Our Lunchbot challenge devised by Simon, James and Robyn of Red River and Matthew from Millais was our intervention to help engage the students at Millais, give them practical coding skills and help them see the opportunities available in a career in Software Engineering.
(In case you are wondering about the name, when we built the original autonomous robot we were looking for a case to build it in and all we had to hand was an empty lunchbox.)
This is our 2ndyear of running the workshops and we are collaborating with 6 schools who are keen to promote STEM (Science, Technology, Engineering and Maths).
The Lunchbot Challenge 2019
- To build an autonomous robot using your team’s own design that will navigate around the course and perform with the set of components provided (which includes portable battery packs, chassis, Raspberry Pi 3, cables, motor board, ultrasound sensor and resistors).
- Develop coding skills using the Raspberry Pi 3 and the programming language Python.
- Create programs and algorithms that react to objects, navigate autonomously and perform all the tasks.
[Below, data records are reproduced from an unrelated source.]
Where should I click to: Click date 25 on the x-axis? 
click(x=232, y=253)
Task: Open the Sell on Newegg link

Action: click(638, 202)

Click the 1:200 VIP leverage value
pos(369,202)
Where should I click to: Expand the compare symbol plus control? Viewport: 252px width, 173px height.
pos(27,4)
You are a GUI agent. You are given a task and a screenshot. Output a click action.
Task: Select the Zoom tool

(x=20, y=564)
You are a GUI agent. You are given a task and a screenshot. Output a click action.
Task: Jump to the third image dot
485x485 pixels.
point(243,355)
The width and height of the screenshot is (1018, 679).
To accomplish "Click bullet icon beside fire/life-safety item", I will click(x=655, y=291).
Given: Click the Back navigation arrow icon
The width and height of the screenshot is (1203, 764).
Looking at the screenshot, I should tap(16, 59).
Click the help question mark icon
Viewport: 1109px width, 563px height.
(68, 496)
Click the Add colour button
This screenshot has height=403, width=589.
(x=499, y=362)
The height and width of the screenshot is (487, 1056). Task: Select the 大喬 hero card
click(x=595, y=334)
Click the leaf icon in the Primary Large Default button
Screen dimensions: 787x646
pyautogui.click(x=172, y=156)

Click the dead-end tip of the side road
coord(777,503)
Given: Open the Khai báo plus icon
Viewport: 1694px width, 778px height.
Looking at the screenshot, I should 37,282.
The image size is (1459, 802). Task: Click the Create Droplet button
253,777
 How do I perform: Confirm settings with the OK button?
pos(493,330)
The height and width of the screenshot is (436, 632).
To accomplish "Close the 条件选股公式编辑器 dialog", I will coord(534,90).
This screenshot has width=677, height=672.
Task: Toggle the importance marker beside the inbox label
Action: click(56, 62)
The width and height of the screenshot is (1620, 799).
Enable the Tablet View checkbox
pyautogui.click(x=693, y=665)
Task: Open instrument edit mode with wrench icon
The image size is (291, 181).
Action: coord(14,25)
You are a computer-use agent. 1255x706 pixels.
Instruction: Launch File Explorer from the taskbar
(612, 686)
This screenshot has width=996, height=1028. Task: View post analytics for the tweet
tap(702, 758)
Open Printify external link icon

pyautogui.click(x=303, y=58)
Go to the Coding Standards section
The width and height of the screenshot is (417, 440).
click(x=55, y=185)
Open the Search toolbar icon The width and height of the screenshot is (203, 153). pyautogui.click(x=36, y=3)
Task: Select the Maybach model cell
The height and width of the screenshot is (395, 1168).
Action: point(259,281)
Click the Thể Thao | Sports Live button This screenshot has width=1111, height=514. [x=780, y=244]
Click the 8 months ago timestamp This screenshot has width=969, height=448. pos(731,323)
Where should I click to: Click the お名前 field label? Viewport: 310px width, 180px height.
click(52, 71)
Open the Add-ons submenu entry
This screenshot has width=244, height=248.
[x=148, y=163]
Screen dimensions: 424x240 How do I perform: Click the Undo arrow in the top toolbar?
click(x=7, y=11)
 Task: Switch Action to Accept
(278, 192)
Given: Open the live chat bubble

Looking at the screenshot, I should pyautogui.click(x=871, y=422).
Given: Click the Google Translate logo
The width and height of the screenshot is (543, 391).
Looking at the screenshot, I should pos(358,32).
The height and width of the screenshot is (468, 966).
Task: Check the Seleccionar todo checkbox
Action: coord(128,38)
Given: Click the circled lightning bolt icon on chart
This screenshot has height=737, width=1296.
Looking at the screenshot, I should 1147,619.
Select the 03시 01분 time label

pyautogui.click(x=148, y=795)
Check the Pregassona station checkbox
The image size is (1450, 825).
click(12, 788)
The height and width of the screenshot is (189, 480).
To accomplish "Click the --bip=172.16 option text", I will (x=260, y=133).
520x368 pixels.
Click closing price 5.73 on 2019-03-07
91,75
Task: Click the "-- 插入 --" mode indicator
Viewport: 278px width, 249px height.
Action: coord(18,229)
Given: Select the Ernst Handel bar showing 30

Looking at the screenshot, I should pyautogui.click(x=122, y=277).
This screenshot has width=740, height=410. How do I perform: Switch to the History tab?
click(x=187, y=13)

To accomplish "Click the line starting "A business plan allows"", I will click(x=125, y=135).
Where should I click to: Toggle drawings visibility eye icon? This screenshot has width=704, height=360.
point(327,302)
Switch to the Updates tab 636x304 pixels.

- To do all of this faster and more successfully than all the other teams.
If you’re new to the programming world… Python is an object-oriented, high-level programming language with integrated dynamic semantics primarily for web and app development. (As described by Python for Beginners!) Python is seen as one of the most accessible programming languages available and is now part of the Computer Science qualification taught in schools.
The Raspberry Pi 3 is a tiny credit card size computer that allows you to see how a computer works at a basic level. The software is open-source therefore students have the opportunity to look at the underlying code. In order to use it you do need to plug in the usual keyboard, monitor and mouse!
In February and March Red River developers are visiting schools to show students how to build and program our home-made “Lunchbot”. Students learn how to wire up the motor board, add the power bank, the Raspberry Pi and other peripherals before starting the programming element. Finally, they add the breadboard and wiring for the line sensor.
Program, Test & Refine
During the next few months on the run up to May, teams will construct their robots and teach them how to navigate autonomously around a course. This includes avoiding objects on their way using the ultrasound sensor, and how to follow a thick line as it moves whether that be in a straight line or around bends.
Students have free reign to design and build their robot however they wish, they can use any materials or components they can get their hands on. With many schools have laser cutters and other tools, we’re looking forward to having an eclectic ensemble of robots at the competition in May!
The Red River team are on hand for support via a forum they created. Each team has a private area they can use to ask questions and there is a public area where they can confer with other teams or show off their designs.
And the winner is!
In May all the participants will come together for the final, which includes prizes for:
- Fastest in a straight line
- Best Line Follow
- Best Obstacle Avoider
- Best in Show (most Aesthetically pleasing)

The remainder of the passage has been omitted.